Your objective >> Could you print, exactly and without pictures, only the lines from the one with "How do I perform: Click the Zoom view icon?" through the end of the records below?

[Records drawn from a dataset]
==*==
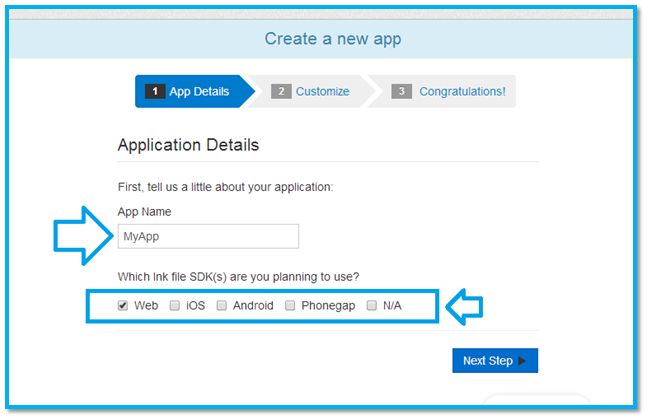The height and width of the screenshot is (420, 648).
Task: Click the triangle arrow on Next Step
Action: coord(522,361)
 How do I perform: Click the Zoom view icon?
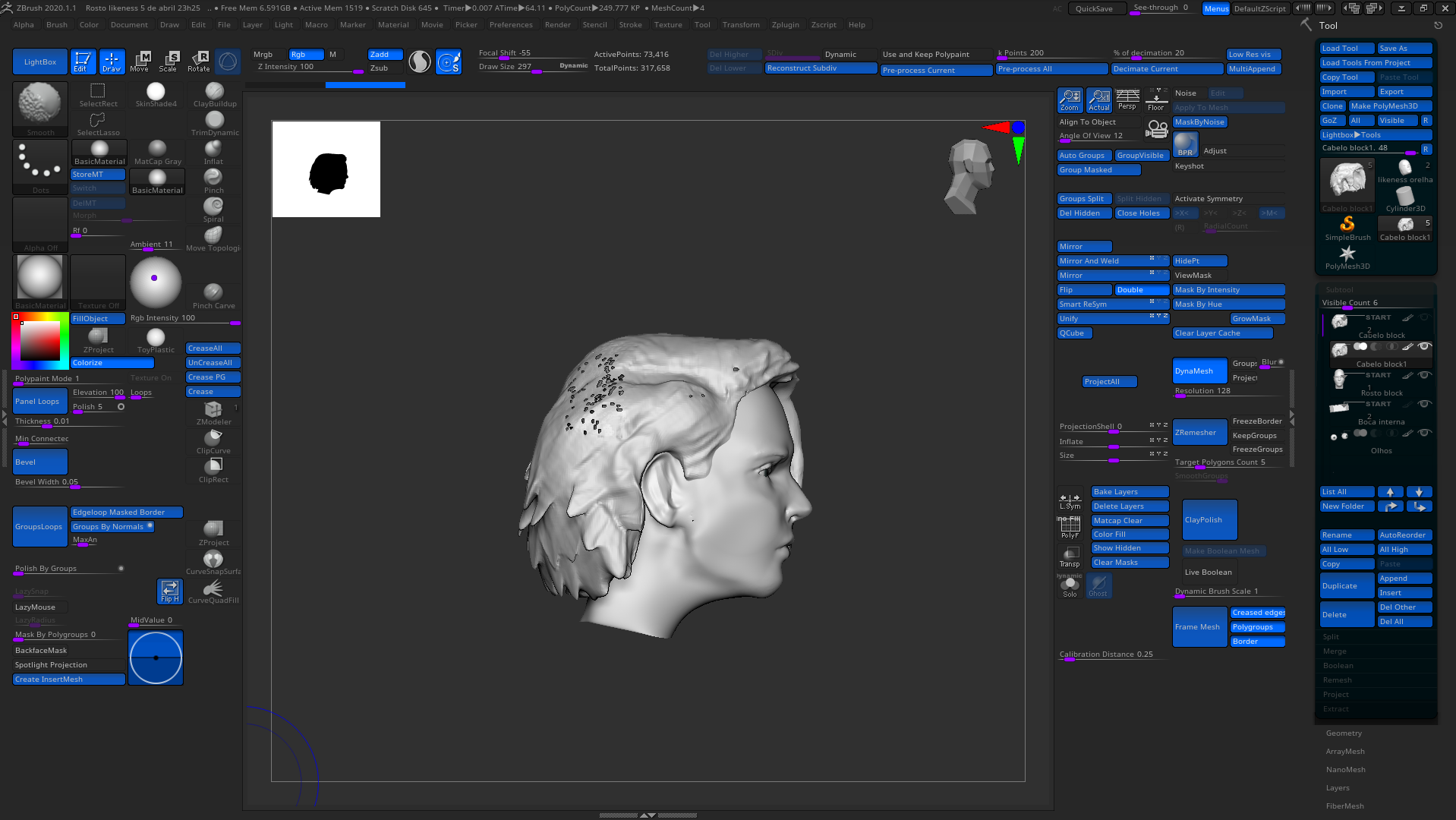1070,100
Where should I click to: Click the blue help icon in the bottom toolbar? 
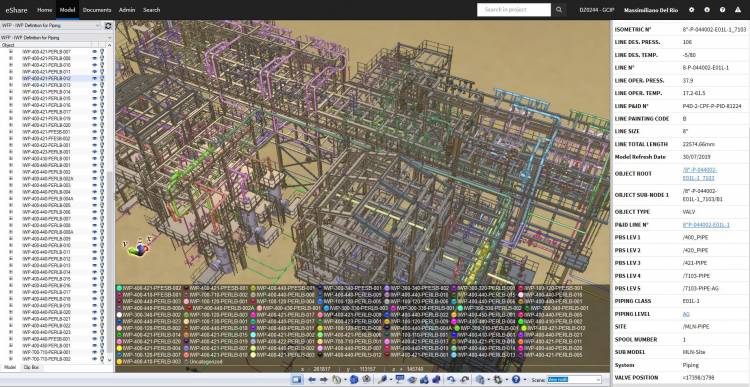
==*==
Result of this exercise >>
 How do I perform: Click the Zoom view icon?
1070,100
Where should I click to: Click the blue help icon in the bottom toolbar? 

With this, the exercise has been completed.